> [Activity] All the data should be printed again exactly as written.

> [Material for the task]

____

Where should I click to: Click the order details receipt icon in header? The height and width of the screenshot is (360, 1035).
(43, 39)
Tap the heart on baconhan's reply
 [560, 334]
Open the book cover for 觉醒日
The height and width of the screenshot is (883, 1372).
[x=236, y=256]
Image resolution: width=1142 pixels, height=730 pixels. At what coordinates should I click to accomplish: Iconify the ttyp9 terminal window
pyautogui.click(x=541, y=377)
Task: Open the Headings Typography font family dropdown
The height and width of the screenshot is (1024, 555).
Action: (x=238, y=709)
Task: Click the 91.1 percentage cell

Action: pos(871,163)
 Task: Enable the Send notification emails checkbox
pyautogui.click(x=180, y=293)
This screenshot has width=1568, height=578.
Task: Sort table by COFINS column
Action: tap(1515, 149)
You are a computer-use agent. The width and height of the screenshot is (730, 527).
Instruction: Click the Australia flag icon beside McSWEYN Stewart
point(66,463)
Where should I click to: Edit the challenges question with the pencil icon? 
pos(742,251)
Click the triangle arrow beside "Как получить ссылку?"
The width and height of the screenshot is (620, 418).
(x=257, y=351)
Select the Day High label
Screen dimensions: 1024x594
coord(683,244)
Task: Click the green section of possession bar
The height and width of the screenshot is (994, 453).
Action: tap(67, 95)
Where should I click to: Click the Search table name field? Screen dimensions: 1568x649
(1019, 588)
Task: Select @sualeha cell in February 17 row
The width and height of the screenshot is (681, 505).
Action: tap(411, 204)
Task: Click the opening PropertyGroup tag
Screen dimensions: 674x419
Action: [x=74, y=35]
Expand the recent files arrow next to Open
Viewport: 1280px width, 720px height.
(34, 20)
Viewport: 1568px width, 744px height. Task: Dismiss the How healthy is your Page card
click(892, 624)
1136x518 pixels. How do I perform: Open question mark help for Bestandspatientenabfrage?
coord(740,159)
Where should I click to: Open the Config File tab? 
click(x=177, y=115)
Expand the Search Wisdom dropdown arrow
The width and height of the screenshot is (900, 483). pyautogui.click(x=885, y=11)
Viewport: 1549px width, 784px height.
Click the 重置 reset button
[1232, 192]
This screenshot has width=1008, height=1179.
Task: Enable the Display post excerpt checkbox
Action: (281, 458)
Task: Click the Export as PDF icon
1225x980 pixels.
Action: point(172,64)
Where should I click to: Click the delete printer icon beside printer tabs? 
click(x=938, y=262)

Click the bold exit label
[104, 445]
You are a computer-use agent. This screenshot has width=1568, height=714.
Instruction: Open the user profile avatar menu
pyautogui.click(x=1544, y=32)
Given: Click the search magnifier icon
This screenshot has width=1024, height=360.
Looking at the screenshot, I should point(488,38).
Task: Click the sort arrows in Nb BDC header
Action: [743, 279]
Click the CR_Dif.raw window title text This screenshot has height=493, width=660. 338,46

____

> [Written response]
Where should I click to: Click the order details receipt icon in header? The height and width of the screenshot is (360, 1035).
(43, 39)
Tap the heart on baconhan's reply
 [560, 334]
Open the book cover for 觉醒日
The height and width of the screenshot is (883, 1372).
[x=236, y=256]
Image resolution: width=1142 pixels, height=730 pixels. At what coordinates should I click to accomplish: Iconify the ttyp9 terminal window
pyautogui.click(x=541, y=377)
Task: Open the Headings Typography font family dropdown
The height and width of the screenshot is (1024, 555).
Action: (x=238, y=709)
Task: Click the 91.1 percentage cell

Action: pos(871,163)
 Task: Enable the Send notification emails checkbox
pyautogui.click(x=180, y=293)
This screenshot has width=1568, height=578.
Task: Sort table by COFINS column
Action: tap(1515, 149)
You are a computer-use agent. The width and height of the screenshot is (730, 527).
Instruction: Click the Australia flag icon beside McSWEYN Stewart
point(66,463)
Where should I click to: Edit the challenges question with the pencil icon? 
pos(742,251)
Click the triangle arrow beside "Как получить ссылку?"
The width and height of the screenshot is (620, 418).
(x=257, y=351)
Select the Day High label
Screen dimensions: 1024x594
coord(683,244)
Task: Click the green section of possession bar
The height and width of the screenshot is (994, 453).
Action: tap(67, 95)
Where should I click to: Click the Search table name field? Screen dimensions: 1568x649
(1019, 588)
Task: Select @sualeha cell in February 17 row
The width and height of the screenshot is (681, 505).
Action: tap(411, 204)
Task: Click the opening PropertyGroup tag
Screen dimensions: 674x419
Action: [x=74, y=35]
Expand the recent files arrow next to Open
Viewport: 1280px width, 720px height.
(34, 20)
Viewport: 1568px width, 744px height. Task: Dismiss the How healthy is your Page card
click(892, 624)
1136x518 pixels. How do I perform: Open question mark help for Bestandspatientenabfrage?
coord(740,159)
Where should I click to: Open the Config File tab? 
click(x=177, y=115)
Expand the Search Wisdom dropdown arrow
The width and height of the screenshot is (900, 483). pyautogui.click(x=885, y=11)
Viewport: 1549px width, 784px height.
Click the 重置 reset button
[1232, 192]
This screenshot has width=1008, height=1179.
Task: Enable the Display post excerpt checkbox
Action: (281, 458)
Task: Click the Export as PDF icon
1225x980 pixels.
Action: point(172,64)
Where should I click to: Click the delete printer icon beside printer tabs? 
click(x=938, y=262)

Click the bold exit label
[104, 445]
You are a computer-use agent. This screenshot has width=1568, height=714.
Instruction: Open the user profile avatar menu
pyautogui.click(x=1544, y=32)
Given: Click the search magnifier icon
This screenshot has width=1024, height=360.
Looking at the screenshot, I should point(488,38).
Task: Click the sort arrows in Nb BDC header
Action: [743, 279]
Click the CR_Dif.raw window title text This screenshot has height=493, width=660. 338,46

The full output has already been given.